3. The failure analyzer for nitrided layers according to claim 2, characterized in that: The clamping assembly (5) also includes a distance sensor (54), and the distance sensor (54) is fixedly installed on the side of the electric screw module (51) near the collection bin (3).
4. The failure analyzer for nitrided layers according to claim 1, characterized in that: The shielding assembly (2) includes an L-shaped plate (21), a baffle (22) and a servo motor (25). A pair of L-shaped plates (21) are fixedly installed on the upper side of the collection bin (3). A baffle (22) for shielding the lower through hole is slidably assembled between the pair of L-shaped plates (21). The servo motor (25) is fixedly assembled with the cabinet (8). A linear bearing (24) is fixedly installed at the output end of the servo motor (25). A light rod (23) is slidably installed in the linear bearing (24). The lower end of the light rod (23) is connected to the baffle (22) through a rotating joint.
5. The failure analyzer for nitrided layers according to claim 1, characterized in that: Rubber rings (11) are fixedly installed in both the upper and lower through holes.
6. The failure analyzer for nitrided layers according to claim 1, characterized in that: An induction heater (9) is fixedly installed on the rear side of the cabinet (8). The heating coil of the induction heater (9) extends into the collection chamber (3) and is located between the lower through hole and the grinding disc (6).

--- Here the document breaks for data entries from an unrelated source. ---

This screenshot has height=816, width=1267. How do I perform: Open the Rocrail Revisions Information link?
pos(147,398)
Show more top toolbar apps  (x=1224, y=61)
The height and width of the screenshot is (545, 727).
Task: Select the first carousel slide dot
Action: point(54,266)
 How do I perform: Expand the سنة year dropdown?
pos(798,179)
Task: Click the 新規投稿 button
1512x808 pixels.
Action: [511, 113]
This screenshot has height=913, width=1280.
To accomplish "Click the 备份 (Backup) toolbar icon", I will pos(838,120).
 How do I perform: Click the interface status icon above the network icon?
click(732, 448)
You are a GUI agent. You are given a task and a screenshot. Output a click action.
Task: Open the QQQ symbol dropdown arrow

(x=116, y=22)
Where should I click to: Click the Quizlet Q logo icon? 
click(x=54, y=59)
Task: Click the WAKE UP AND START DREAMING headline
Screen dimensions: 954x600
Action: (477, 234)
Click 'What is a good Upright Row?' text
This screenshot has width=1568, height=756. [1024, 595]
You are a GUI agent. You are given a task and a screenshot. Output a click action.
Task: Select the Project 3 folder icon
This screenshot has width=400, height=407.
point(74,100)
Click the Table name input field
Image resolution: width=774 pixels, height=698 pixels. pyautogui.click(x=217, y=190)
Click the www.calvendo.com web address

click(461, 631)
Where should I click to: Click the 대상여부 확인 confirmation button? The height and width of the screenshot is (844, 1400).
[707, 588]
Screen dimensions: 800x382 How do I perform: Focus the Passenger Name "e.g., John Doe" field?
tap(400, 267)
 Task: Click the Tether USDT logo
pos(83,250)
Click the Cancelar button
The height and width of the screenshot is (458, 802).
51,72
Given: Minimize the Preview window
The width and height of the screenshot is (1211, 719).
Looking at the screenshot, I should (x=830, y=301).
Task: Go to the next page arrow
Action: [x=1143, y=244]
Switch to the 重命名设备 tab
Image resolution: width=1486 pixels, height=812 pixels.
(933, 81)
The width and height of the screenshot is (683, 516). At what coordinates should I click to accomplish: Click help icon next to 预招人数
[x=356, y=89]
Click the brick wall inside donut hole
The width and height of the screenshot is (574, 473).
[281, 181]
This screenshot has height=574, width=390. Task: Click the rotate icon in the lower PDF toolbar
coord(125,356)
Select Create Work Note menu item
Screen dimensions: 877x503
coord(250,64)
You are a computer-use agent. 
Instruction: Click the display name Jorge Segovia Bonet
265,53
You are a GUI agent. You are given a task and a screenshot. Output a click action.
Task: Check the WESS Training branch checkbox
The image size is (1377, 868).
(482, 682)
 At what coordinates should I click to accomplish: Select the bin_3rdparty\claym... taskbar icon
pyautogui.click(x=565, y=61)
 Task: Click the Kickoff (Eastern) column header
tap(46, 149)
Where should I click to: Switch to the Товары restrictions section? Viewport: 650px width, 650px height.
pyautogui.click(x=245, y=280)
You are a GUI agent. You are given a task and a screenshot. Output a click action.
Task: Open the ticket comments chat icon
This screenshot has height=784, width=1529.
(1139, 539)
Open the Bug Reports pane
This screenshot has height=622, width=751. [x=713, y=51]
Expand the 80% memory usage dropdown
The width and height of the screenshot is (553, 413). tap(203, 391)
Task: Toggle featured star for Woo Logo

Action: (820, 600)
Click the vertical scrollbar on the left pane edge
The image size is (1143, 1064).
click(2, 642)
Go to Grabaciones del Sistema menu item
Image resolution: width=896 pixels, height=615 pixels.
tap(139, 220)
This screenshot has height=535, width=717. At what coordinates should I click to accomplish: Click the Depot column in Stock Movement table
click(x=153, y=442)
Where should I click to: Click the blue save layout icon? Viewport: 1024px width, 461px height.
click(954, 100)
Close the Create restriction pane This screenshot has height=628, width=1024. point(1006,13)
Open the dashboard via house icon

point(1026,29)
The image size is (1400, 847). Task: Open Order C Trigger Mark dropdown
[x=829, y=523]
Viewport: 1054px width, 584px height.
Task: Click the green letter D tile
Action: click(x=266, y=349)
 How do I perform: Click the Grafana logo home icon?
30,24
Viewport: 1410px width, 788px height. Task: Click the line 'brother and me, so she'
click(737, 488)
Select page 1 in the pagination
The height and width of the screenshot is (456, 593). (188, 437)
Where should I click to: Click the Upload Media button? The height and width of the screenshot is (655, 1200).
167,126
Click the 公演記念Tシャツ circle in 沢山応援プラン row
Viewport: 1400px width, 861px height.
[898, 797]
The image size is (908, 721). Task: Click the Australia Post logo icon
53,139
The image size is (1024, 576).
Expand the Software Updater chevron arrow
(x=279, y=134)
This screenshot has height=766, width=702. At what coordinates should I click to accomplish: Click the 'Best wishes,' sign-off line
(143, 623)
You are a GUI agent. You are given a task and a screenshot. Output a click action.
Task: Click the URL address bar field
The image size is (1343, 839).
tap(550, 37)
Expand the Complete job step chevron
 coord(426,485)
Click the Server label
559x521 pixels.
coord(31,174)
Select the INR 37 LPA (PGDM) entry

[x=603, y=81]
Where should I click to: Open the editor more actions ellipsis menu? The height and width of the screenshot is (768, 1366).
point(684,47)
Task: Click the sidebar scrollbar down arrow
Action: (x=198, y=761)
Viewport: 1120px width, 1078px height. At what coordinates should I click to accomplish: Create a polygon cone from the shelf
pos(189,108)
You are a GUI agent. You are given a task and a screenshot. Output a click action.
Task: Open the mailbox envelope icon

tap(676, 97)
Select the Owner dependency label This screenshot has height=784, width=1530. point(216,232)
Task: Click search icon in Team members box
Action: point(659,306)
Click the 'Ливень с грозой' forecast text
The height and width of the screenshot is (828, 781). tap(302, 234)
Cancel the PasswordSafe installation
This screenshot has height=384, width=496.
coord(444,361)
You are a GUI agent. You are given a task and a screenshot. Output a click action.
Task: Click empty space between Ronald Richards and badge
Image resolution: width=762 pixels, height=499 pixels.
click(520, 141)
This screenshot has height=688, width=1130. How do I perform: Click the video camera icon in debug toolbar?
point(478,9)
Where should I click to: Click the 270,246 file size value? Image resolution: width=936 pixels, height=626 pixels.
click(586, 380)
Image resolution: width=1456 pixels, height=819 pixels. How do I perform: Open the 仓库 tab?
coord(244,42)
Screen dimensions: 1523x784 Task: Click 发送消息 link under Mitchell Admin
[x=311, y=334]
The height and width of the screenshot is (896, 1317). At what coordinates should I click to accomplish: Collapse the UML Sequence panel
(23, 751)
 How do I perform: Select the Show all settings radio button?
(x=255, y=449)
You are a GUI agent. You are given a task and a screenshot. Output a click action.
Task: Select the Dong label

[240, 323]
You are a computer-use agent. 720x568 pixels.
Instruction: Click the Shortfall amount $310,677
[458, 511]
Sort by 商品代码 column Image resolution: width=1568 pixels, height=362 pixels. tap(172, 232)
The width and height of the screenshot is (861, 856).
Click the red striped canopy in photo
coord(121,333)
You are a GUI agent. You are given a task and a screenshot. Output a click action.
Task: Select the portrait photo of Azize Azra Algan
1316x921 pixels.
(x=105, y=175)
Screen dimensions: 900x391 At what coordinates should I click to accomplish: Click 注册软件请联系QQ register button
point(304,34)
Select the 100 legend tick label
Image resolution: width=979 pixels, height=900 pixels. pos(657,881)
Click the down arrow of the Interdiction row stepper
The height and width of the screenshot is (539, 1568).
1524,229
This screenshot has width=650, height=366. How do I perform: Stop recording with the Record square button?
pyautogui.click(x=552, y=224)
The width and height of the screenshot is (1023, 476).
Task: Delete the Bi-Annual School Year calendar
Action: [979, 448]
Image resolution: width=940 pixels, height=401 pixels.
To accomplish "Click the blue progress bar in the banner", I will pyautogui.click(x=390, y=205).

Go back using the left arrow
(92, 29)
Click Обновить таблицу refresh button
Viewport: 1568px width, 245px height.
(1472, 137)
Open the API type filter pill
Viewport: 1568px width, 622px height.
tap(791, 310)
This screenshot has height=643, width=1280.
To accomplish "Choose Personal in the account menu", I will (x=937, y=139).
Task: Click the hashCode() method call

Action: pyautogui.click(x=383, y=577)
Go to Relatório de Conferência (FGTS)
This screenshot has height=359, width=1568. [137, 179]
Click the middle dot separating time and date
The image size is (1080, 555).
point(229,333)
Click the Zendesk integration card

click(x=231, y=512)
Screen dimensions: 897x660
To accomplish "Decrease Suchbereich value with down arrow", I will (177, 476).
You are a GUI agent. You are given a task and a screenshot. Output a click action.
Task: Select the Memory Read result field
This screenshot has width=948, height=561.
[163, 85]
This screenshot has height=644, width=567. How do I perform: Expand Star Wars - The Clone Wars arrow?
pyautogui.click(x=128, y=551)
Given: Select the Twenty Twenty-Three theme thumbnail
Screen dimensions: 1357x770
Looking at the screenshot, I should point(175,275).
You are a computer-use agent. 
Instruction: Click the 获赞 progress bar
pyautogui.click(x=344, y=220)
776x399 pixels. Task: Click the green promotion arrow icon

7. The failure analyzer for nitrided layers according to claim 1, characterized in that: The bottom surface of the collection bin (3) is inclined, that is, the end near the electric screw module (51) is higher than the end away from the electric screw module (51), and the side wall of the cabinet (8) is fixedly installed with a discharge pipe (4) that connects to the collection bin (3).
8. The failure analyzer for nitrided layers according to claim 7, characterized in that: The discharge pipe (4) is fitted with a cap (10) via a connecting rope, and the end of the discharge pipe (4) away from the collection bin (3) is fitted with a cap (10).